Tat alma duyusuna ek olarak, bir diğer önemli gelişim ise kollar ve bacaklarda gözlemleniyor. Öyle ki doğru oranları neredeyse bulmuş. Kasların senkronize bir şekilde hareket edebilmesi için gerekli beyinle kaslar arasındaki nöronlar oluşmuş olup, bununla birlikte tüm vücut genelinde kıkırdak dokularda kemiğe dönüşmeye başlamıştır. Tüm bu gelişmeler bebişinizin hareketlerinin beyin sinyalleri ile uyumlu gerçekleşmesi açısından önem arz ediyor.
Hamileliğin 21. Haftasında Bebeğin Hareketleri
Bu hafta bebeğinizin çeşitli hareketleri oluyor. Mesela tekme ve yumruk atmak, hıçkırmak, takla atmak gibi… Hamileliğin 21. haftasında bebişinizin hareketleri de ciddi oranda hissedilmektedir. Zaten normalde gebeliğin 20. haftasından itibaren hissedilmeye başlanmaktadır. Bu haftadan itibaren ise artık bebeğinin hareketlerini kesin olarak hissedebilmeniz gerekiyor. Bu hareketler size değişik duygular verecektir. Rahatlama, güven hissi verecek ve eğlence kaynağı olacaktır.

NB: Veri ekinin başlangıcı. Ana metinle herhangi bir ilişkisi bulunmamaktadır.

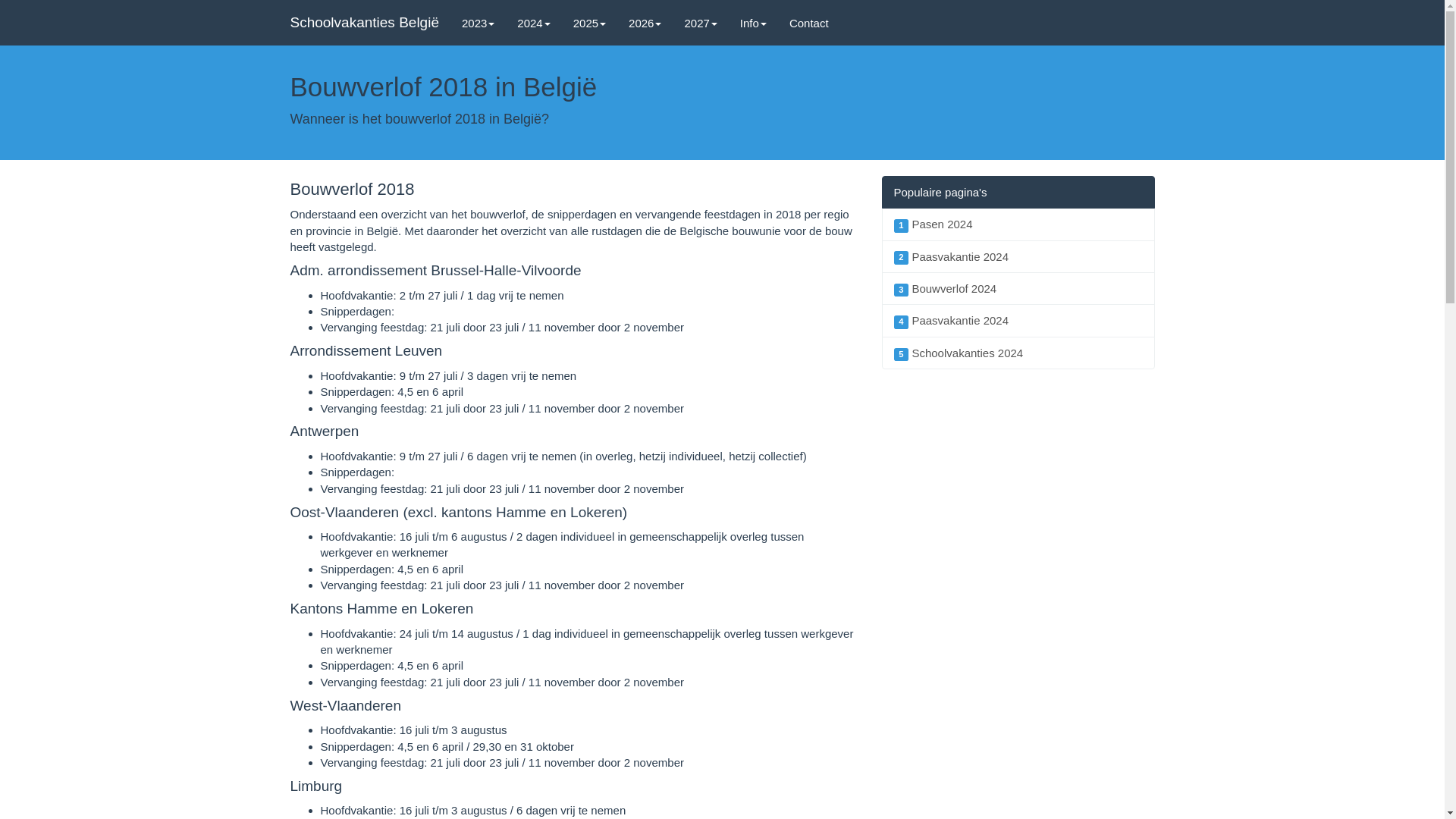
5 Schoolvakanties 2024 Element type: text (1017, 352)
3 Bouwverlof 2024 Element type: text (1017, 288)
2 Paasvakantie 2024 Element type: text (1017, 256)
Contact Element type: text (809, 22)
Info Element type: text (753, 22)
2026 Element type: text (644, 22)
4 Paasvakantie 2024 Element type: text (1017, 320)
2027 Element type: text (700, 22)
2023 Element type: text (477, 22)
2025 Element type: text (589, 22)
2024 Element type: text (533, 22)
1 Pasen 2024 Element type: text (1017, 223)
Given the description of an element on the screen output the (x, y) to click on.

Bebişin hareketleri ile ilgii önemli bir ayrıntı ise bu hareketleri bir gün hissedip başka bir gün ise hissetmeyebilirsiniz. Bu gayet normaldir çünkü hareketler ancak 28. haftadan itibaren daha istikrarlı bir şekilde olmaktadır.

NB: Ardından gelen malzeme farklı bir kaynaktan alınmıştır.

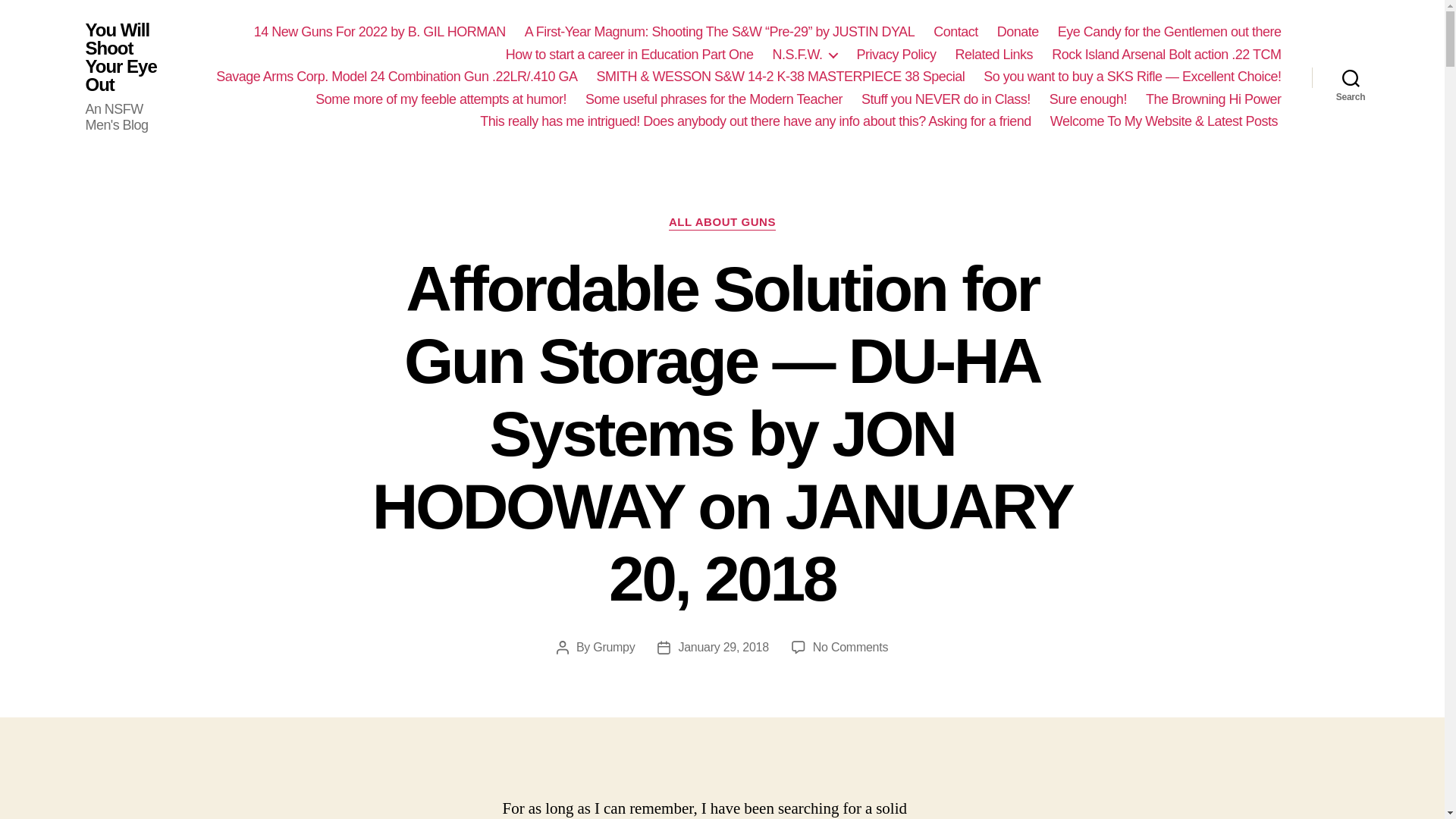
You Will Shoot Your Eye Out (128, 57)
How to start a career in Education Part One (629, 54)
Contact (955, 32)
14 New Guns For 2022 by B. GIL HORMAN (379, 32)
Some useful phrases for the Modern Teacher (714, 99)
Eye Candy for the Gentlemen out there (1169, 32)
Related Links (994, 54)
Stuff you NEVER do in Class! (945, 99)
N.S.F.W. (804, 54)
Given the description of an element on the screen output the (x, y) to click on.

Hamileliğin 21. Haftasında Annede Neler Değişir?
Gittikçe büyüyen rahim, bu haftalarda doktor muayenesinin de yapılması ile hemen hemen 21 cm civarında olduğu ölçülür. Sadece rahim değil, vücudun diğer bölümleri de büyümeye ve değişmeye devam etmektedir. Bu nedenle kilo alımı da gayet normaldir. Bu kilo alımını özellikle de bel bölgesinde bariz bir şekilde hissetmek ve ayna karşısında gözlemlemek mümkündür.
Kilo almanın belirtileri sadece bel bölgesinde belirgin olmakla kalmaz aynı zamanda bacaklarda, ayaklarda ve bileklerde de gözlemlenebilir. Sanki bir şişlik var gibidir. Gün içerisinde daha az hareket etmek ve bol su tüketmek önerilir.
Hamileliğin 21. Haftasında Belirtiler Nelerdir?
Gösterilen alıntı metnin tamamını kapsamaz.